▶ _WHAT THE EXERCISE ASKS_
Copy the entries below line for line, with no changes.

▶ _GIVEN DATA_
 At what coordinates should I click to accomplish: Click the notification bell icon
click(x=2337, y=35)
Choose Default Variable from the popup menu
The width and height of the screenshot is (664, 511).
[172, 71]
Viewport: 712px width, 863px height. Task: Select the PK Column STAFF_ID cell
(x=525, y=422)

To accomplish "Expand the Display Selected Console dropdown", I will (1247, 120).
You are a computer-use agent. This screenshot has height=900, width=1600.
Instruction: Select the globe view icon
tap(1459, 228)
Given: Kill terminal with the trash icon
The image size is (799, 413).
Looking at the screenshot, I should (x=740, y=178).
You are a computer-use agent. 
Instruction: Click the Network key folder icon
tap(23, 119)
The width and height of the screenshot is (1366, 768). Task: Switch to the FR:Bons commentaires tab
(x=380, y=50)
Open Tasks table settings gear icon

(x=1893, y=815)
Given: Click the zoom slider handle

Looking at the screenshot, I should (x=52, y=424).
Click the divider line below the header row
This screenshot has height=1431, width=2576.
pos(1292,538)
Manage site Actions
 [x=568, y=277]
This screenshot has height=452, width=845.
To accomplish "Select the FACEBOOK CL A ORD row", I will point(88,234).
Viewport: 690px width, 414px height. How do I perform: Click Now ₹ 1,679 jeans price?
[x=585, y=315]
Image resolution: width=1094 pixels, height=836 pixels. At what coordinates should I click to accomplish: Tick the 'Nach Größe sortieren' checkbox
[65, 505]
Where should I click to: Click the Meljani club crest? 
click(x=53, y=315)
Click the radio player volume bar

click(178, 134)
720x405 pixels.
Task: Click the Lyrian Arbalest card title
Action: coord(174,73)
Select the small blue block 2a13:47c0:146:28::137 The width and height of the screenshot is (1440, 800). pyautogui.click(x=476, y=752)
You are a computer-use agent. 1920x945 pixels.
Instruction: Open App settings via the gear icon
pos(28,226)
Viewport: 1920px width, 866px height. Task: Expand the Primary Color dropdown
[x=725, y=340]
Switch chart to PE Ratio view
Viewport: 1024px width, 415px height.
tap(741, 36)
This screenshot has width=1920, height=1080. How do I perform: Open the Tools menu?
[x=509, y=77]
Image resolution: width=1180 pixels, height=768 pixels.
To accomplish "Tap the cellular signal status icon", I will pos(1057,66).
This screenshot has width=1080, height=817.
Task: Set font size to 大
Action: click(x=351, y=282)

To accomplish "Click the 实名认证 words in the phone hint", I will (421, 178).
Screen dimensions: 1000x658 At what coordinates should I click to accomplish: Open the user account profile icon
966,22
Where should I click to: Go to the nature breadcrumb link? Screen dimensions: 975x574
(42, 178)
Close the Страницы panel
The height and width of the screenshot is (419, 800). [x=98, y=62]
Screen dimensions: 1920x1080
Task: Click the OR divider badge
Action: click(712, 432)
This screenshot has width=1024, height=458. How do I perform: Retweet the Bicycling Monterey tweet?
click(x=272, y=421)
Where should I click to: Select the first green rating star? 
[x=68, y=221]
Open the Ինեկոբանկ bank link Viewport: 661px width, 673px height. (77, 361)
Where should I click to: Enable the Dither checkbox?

▶ _TASK RESULT_
 At what coordinates should I click to accomplish: Click the notification bell icon
click(x=2337, y=35)
Choose Default Variable from the popup menu
The width and height of the screenshot is (664, 511).
[172, 71]
Viewport: 712px width, 863px height. Task: Select the PK Column STAFF_ID cell
(x=525, y=422)

To accomplish "Expand the Display Selected Console dropdown", I will (1247, 120).
You are a computer-use agent. This screenshot has height=900, width=1600.
Instruction: Select the globe view icon
tap(1459, 228)
Given: Kill terminal with the trash icon
The image size is (799, 413).
Looking at the screenshot, I should (x=740, y=178).
You are a computer-use agent. 
Instruction: Click the Network key folder icon
tap(23, 119)
The width and height of the screenshot is (1366, 768). Task: Switch to the FR:Bons commentaires tab
(x=380, y=50)
Open Tasks table settings gear icon

(x=1893, y=815)
Given: Click the zoom slider handle

Looking at the screenshot, I should (x=52, y=424).
Click the divider line below the header row
This screenshot has height=1431, width=2576.
pos(1292,538)
Manage site Actions
 [x=568, y=277]
This screenshot has height=452, width=845.
To accomplish "Select the FACEBOOK CL A ORD row", I will point(88,234).
Viewport: 690px width, 414px height. How do I perform: Click Now ₹ 1,679 jeans price?
[x=585, y=315]
Image resolution: width=1094 pixels, height=836 pixels. At what coordinates should I click to accomplish: Tick the 'Nach Größe sortieren' checkbox
[65, 505]
Where should I click to: Click the Meljani club crest? 
click(x=53, y=315)
Click the radio player volume bar

click(178, 134)
720x405 pixels.
Task: Click the Lyrian Arbalest card title
Action: coord(174,73)
Select the small blue block 2a13:47c0:146:28::137 The width and height of the screenshot is (1440, 800). pyautogui.click(x=476, y=752)
You are a computer-use agent. 1920x945 pixels.
Instruction: Open App settings via the gear icon
pos(28,226)
Viewport: 1920px width, 866px height. Task: Expand the Primary Color dropdown
[x=725, y=340]
Switch chart to PE Ratio view
Viewport: 1024px width, 415px height.
tap(741, 36)
This screenshot has width=1920, height=1080. How do I perform: Open the Tools menu?
[x=509, y=77]
Image resolution: width=1180 pixels, height=768 pixels.
To accomplish "Tap the cellular signal status icon", I will pos(1057,66).
This screenshot has width=1080, height=817.
Task: Set font size to 大
Action: click(x=351, y=282)

To accomplish "Click the 实名认证 words in the phone hint", I will (421, 178).
Screen dimensions: 1000x658 At what coordinates should I click to accomplish: Open the user account profile icon
966,22
Where should I click to: Go to the nature breadcrumb link? Screen dimensions: 975x574
(42, 178)
Close the Страницы panel
The height and width of the screenshot is (419, 800). [x=98, y=62]
Screen dimensions: 1920x1080
Task: Click the OR divider badge
Action: click(712, 432)
This screenshot has width=1024, height=458. How do I perform: Retweet the Bicycling Monterey tweet?
click(x=272, y=421)
Where should I click to: Select the first green rating star? 
[x=68, y=221]
Open the Ինեկոբանկ bank link Viewport: 661px width, 673px height. (77, 361)
Where should I click to: Enable the Dither checkbox?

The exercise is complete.